■ 줄 목록
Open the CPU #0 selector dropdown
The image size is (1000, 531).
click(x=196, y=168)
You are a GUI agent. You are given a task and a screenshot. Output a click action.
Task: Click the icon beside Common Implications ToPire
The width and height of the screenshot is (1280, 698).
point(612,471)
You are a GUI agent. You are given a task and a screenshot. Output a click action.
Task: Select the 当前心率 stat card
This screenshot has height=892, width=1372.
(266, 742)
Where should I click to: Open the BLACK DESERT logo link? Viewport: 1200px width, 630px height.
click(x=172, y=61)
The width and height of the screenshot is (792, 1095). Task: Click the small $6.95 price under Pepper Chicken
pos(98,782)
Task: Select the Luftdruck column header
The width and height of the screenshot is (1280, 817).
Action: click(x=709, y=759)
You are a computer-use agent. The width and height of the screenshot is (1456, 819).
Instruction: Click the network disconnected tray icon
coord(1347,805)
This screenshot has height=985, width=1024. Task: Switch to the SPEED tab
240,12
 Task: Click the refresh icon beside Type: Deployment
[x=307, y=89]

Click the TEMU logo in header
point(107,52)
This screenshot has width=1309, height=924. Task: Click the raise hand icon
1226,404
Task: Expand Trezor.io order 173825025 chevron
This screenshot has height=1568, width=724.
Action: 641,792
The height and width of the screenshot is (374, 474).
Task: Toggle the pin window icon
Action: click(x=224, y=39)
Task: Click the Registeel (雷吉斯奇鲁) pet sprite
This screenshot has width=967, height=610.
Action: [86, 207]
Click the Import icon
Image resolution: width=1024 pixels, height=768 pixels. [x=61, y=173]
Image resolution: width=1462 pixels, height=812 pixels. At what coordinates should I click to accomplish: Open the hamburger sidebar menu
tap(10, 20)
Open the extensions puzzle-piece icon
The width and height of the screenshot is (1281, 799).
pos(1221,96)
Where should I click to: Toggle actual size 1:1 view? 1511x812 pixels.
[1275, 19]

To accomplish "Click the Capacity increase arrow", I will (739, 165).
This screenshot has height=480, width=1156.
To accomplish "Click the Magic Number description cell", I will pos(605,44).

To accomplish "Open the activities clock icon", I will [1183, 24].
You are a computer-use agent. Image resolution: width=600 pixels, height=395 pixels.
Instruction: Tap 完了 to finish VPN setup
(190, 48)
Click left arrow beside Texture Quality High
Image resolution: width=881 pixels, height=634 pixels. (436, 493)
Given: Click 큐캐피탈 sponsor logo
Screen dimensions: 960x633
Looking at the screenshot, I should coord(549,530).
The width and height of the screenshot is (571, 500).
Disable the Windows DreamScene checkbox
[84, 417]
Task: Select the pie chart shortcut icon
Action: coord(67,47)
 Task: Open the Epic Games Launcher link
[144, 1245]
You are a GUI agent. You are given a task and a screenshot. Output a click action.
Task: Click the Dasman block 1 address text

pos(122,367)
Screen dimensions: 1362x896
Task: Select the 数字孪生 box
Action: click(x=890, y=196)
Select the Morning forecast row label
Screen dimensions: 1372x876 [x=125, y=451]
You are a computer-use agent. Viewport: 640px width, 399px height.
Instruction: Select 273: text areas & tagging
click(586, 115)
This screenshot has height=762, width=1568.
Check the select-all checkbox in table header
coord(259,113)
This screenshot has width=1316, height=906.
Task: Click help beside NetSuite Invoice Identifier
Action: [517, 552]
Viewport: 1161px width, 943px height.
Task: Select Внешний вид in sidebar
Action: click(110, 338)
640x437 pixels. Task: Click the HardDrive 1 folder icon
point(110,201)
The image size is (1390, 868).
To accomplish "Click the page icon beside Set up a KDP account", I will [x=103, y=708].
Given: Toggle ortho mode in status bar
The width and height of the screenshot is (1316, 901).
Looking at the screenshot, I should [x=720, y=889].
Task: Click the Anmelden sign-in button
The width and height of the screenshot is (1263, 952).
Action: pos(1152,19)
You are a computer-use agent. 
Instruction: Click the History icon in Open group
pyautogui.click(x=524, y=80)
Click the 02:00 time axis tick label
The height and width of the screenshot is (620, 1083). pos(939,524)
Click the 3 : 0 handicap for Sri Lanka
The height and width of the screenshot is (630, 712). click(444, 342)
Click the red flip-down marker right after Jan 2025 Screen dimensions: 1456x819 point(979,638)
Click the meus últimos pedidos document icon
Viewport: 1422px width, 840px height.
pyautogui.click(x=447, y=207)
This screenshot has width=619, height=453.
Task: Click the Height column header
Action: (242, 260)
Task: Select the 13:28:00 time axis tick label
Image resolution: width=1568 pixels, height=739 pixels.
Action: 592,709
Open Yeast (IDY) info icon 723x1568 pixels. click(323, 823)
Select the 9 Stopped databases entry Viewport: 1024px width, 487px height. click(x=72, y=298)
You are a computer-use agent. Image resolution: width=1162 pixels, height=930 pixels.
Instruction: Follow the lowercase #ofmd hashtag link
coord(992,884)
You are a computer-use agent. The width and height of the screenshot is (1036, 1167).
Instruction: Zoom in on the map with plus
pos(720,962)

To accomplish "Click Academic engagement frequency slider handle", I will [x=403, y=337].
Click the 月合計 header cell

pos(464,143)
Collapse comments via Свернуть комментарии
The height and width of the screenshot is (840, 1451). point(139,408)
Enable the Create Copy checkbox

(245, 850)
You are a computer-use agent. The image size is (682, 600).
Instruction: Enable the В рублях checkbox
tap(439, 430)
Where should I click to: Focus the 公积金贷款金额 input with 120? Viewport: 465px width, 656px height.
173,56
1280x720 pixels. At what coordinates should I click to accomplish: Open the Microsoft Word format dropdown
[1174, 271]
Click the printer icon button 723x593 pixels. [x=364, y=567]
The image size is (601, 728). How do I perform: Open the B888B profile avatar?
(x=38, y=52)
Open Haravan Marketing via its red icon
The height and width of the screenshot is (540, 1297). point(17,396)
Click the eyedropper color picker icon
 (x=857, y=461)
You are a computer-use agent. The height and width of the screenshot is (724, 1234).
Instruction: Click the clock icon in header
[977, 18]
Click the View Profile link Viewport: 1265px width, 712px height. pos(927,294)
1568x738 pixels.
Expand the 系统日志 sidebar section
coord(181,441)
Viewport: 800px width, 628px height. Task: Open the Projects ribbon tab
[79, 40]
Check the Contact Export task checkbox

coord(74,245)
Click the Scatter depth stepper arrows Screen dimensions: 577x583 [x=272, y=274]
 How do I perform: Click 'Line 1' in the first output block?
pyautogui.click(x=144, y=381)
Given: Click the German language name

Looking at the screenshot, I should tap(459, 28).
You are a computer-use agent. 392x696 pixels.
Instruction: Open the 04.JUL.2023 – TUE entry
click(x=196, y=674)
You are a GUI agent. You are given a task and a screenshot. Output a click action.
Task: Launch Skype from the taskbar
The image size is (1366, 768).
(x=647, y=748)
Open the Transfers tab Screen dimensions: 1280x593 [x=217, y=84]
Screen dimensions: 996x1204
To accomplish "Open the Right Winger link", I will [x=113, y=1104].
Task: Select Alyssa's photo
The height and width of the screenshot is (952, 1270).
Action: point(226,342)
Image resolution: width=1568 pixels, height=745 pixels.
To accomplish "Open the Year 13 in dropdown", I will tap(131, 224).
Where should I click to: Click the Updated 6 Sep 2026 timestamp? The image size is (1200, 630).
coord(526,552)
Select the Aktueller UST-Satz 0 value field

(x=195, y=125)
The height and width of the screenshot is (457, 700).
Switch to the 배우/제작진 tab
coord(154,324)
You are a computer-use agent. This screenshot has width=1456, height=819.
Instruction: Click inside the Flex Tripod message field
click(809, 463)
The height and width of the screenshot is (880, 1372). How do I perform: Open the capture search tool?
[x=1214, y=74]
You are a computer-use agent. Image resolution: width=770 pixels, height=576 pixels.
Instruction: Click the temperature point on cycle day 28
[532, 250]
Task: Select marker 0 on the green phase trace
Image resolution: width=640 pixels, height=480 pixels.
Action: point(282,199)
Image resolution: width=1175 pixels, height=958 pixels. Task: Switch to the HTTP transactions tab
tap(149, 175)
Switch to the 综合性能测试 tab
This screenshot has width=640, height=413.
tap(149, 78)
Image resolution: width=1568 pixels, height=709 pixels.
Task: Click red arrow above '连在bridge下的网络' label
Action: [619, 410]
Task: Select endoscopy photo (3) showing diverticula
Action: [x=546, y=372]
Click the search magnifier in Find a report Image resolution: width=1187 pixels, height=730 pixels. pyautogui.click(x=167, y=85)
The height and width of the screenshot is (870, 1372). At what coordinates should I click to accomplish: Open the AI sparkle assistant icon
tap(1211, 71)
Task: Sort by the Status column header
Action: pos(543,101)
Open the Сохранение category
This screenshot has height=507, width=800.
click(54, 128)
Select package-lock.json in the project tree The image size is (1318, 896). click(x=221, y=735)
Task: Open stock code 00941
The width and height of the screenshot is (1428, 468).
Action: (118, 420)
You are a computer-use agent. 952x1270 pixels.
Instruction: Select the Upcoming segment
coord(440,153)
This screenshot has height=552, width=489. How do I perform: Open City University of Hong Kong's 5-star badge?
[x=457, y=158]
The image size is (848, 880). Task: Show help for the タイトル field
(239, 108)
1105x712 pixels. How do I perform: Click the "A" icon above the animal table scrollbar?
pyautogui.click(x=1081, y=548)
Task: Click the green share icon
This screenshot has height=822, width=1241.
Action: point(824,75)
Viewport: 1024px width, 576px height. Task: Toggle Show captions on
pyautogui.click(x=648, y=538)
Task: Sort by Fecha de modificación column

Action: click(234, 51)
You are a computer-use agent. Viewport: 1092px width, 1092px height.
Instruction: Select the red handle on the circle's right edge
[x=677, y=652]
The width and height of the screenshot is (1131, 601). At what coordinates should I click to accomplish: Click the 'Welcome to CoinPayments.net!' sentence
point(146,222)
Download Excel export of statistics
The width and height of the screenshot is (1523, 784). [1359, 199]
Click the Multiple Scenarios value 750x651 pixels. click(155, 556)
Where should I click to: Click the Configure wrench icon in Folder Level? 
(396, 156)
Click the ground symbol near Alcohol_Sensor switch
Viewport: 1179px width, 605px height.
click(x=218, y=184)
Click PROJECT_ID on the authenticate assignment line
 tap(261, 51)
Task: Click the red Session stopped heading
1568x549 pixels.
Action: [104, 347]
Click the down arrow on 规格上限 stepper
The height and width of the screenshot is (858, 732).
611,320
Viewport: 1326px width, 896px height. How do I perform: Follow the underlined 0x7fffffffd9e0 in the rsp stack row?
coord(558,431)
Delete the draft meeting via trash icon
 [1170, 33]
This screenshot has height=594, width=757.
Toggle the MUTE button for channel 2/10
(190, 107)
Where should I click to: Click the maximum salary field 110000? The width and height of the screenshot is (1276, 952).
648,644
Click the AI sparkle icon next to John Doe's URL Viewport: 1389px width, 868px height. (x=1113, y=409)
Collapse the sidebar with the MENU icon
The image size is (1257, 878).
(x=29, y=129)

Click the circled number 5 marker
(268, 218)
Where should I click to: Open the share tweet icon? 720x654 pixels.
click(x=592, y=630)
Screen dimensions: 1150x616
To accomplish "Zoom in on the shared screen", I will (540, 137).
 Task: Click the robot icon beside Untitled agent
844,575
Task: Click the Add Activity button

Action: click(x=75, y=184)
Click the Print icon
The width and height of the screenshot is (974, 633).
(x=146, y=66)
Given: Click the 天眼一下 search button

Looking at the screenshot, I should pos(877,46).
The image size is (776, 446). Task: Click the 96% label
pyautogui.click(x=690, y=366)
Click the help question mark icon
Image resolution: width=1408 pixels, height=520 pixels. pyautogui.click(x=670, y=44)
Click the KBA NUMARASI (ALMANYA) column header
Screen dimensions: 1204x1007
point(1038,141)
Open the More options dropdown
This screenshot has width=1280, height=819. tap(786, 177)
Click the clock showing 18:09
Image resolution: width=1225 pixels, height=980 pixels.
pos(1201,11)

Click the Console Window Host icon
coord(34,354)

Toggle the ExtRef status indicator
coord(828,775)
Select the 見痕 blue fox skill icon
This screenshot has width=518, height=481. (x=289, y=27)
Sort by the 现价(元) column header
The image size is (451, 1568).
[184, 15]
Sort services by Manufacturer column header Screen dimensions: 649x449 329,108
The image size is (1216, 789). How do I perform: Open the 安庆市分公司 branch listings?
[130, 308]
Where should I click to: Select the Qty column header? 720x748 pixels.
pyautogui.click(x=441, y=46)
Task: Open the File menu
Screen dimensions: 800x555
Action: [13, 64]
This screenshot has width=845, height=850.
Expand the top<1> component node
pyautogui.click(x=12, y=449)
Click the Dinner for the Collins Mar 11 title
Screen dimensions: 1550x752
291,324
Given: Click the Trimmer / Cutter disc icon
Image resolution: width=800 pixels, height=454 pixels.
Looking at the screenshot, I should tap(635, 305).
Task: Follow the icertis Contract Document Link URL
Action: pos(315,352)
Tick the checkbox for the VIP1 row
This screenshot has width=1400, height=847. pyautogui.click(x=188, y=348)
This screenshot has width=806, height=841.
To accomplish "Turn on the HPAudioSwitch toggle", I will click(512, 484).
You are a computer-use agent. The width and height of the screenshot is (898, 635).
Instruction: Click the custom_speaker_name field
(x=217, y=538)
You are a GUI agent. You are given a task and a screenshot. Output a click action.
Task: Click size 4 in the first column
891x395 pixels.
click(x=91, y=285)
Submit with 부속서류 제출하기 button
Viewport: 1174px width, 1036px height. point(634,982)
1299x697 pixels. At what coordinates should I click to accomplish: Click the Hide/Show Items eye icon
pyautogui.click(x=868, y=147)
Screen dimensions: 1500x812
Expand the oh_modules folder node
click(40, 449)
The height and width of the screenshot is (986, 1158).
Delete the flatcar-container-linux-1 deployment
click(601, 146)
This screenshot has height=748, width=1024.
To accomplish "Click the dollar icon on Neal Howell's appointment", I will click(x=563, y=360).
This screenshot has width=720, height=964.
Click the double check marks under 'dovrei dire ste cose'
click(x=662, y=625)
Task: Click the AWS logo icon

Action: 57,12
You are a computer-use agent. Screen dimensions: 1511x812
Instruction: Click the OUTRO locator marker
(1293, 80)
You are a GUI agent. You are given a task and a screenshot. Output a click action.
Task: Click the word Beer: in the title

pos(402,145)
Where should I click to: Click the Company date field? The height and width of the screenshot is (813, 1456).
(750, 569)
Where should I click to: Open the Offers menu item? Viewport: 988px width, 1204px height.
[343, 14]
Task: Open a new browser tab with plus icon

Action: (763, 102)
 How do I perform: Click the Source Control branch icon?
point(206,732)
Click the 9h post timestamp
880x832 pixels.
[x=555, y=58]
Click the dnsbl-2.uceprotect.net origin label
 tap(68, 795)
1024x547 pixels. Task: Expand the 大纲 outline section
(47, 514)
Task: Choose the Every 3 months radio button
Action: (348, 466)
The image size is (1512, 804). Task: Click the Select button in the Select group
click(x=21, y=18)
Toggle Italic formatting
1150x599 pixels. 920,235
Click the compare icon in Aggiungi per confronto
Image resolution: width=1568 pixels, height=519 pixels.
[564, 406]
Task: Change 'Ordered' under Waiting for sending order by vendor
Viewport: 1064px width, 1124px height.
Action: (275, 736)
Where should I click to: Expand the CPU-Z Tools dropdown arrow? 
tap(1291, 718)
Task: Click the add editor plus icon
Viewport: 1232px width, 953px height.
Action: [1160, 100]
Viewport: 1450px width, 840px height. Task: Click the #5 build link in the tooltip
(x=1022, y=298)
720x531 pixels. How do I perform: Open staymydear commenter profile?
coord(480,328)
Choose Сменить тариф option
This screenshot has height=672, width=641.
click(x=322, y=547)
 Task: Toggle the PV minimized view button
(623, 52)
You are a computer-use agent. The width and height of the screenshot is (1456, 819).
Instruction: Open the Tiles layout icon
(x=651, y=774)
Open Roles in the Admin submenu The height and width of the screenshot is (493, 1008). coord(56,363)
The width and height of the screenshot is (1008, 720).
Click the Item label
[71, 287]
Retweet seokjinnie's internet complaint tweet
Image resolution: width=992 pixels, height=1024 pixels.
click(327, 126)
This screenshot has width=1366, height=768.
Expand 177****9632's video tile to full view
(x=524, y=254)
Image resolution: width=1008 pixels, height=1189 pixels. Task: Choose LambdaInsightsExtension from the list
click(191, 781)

■ 할 일
위 줄 가운데 "The height and width of the screenshot is (880, 1372)." 문구가 들어 있는 줄부터 "[x=1214, y=74]" 문구가 들어 있는 줄까지(양 끝 포함)만 "번호"와 "내용" 두 열로 된 Markdown 표로 정리하라. 빈 줄은 빼고, "번호" 열에는 행 번호를 넣는다.

■ 풀이
| 번호 | 내용 |
|---|---|
| 1 | The height and width of the screenshot is (880, 1372). How do I perform: Open the capture search tool? |
| 2 | [x=1214, y=74] |